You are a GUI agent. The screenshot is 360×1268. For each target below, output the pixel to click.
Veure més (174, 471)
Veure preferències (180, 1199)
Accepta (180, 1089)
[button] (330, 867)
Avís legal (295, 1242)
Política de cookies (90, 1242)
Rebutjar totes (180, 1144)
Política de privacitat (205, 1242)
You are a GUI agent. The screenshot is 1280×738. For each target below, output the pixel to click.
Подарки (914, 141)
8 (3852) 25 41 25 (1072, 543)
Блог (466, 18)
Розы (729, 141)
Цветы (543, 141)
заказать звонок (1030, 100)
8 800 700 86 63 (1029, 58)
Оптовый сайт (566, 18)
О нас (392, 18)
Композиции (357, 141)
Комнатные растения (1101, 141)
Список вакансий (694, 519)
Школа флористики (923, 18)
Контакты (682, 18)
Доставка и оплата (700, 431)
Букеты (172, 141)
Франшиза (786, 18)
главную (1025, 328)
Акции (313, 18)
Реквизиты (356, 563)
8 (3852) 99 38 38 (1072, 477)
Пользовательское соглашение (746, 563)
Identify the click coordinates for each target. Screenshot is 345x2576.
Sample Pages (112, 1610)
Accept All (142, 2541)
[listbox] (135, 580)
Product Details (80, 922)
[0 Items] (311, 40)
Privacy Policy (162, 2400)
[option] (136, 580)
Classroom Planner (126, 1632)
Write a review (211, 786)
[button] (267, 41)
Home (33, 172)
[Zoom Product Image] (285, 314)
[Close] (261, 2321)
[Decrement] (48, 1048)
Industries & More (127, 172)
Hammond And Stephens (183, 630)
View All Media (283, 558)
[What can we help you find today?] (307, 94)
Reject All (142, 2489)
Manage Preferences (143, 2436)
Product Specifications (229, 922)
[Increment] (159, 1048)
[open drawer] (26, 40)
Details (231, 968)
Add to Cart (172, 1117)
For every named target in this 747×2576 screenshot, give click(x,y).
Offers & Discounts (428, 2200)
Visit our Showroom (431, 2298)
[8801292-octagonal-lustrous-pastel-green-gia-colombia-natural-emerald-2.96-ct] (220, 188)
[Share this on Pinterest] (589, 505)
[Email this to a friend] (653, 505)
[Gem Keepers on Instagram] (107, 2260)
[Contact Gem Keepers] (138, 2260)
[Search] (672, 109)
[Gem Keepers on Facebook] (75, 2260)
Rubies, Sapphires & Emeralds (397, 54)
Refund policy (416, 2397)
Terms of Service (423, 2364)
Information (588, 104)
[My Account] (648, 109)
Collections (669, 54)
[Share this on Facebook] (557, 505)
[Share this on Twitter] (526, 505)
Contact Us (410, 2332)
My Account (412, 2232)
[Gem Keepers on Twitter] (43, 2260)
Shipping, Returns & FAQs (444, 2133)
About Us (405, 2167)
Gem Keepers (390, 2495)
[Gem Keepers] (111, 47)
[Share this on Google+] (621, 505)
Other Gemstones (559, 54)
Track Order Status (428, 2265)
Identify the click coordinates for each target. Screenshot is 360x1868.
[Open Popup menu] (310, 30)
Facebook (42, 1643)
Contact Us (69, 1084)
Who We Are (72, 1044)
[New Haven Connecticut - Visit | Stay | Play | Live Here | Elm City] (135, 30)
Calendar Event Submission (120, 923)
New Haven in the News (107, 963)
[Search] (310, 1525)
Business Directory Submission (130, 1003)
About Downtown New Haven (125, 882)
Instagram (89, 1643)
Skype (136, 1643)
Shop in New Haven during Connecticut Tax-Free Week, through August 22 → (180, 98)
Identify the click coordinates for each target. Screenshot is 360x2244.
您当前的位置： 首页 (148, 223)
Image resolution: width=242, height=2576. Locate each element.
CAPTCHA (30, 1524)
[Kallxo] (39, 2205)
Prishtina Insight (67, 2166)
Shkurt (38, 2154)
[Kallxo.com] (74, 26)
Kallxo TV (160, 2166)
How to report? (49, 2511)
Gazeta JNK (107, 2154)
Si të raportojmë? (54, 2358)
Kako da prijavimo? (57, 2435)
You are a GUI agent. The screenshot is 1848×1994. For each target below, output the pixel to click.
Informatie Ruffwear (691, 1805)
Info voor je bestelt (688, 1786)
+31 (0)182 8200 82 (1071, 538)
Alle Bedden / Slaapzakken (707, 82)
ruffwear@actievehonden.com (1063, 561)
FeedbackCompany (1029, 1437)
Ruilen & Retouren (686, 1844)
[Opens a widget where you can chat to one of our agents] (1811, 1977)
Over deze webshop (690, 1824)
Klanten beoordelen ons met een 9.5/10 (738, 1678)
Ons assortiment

◆ About this exercise
Word for word, please print every line from the beginning of the records to the line bearing "Política de cookies (90, 1242)", counting both ends and stopping there.

◆ Task output
You are a GUI agent. The screenshot is 360×1268. For each target below, output the pixel to click.
Veure més (174, 471)
Veure preferències (180, 1199)
Accepta (180, 1089)
[button] (330, 867)
Avís legal (295, 1242)
Política de cookies (90, 1242)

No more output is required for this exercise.